如何在Python中获取列表的所有排序排列

Question

Given a list, I want all the permutations of a certain length, but only those that remain sorted.

So if the list is

[1,1,3,4]

then the answer with length 2 is

 [[1,1], [1,1], [1,3], [1,3] [3,4], [1,4], [1,4]]

Please provide an efficient answer.

Answer 1

import itertools

l = [1, 1, 3, 4]
r = [perm for perm in itertools.permutations(l, 2) if sorted(perm) == list(perm)]

results in:

[(1, 1), (1, 3), (1, 4), (1, 1), (1, 3), (1, 4), (3, 4)]

If you want the results sorted, and unique:

s = sorted(set(r))  #  [(1, 1), (1, 3), (1, 4), (3, 4)]

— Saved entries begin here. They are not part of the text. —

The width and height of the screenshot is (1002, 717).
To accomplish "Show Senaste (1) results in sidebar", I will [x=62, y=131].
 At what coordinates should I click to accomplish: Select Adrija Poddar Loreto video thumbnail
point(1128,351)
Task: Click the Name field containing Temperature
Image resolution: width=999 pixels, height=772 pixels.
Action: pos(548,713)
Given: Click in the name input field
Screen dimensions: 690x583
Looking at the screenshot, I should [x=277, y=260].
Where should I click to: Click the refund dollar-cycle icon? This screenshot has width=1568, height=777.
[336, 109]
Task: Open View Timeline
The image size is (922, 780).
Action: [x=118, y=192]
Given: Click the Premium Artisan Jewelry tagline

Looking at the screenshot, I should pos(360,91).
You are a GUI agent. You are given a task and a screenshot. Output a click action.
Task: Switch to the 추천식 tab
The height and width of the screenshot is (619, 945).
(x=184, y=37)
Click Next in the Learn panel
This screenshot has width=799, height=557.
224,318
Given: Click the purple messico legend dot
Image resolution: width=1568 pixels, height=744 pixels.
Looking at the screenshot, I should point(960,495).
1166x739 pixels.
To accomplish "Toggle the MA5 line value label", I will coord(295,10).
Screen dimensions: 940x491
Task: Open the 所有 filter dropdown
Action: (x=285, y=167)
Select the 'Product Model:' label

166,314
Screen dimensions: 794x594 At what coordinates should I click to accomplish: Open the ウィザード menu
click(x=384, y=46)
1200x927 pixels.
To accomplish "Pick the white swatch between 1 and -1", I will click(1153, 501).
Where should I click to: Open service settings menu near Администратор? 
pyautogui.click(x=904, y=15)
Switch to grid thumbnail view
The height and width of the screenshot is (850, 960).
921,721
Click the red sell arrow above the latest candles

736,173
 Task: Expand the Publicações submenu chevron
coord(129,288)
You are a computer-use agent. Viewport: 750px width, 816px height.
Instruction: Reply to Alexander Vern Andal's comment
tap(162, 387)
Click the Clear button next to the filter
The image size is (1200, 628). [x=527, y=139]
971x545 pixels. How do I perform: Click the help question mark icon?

If you want the results as lists instead of tuples, just cast them as list()

---

Using the recipe for itertools.permutations I made this convenience function for you:

def sorted_perms(iterable, r=None):
    pool = tuple(sorted(iterable))
    n = len(pool)
    r = n if r is None else r
    for indices in itertools.product(range(n), repeat=r):
        if len(set(indices)) == r and tuple_is_sorted(indices):
            yield tuple(pool[i] for i in indices)

memo = {}  # simple memoization for efficiency.
def tuple_is_sorted(t):
    return memo.setdefault(t, bool(sorted(t) == list(t)))

r = list(sorted_perms(l, 2))  #  [(1, 1), (1, 3), (1, 4), (1, 3), (1, 4), (3, 4)]
s = sorted(set(r))  #  [(1, 1), (1, 3), (1, 4), (3, 4)]

Answer 2

You can use itertools.permutations and operator.le to filter

import itertools
import operator

l = [1, 1, 3, 4]

unique = filter(lambda x: operator.le(x[0], x[1]), itertools.permutations(l, 2))

print(sorted(unique))

Output

[(1, 1), (1, 1), (1, 3), (1, 3), (1, 4), (1, 4), (3, 4)]

Transform it to lists

print([[a, b] for a, b in sorted(unique)])

Output

[[1, 1], [1, 1], [1, 3], [1, 3], [1, 4], [1, 4], [3, 4]]

Answer 3

itertools.permutation is very slow function for you.

>>> a = [5, 3,4,1]
>>> b = sorted(range(len(a)), key = lambda i: a[i])
>>> perm = [ (a[i], b[i]) for i in range(len(b))]
>>> perm
[(3, 5), (1, 3), (2, 4), (0, 1)]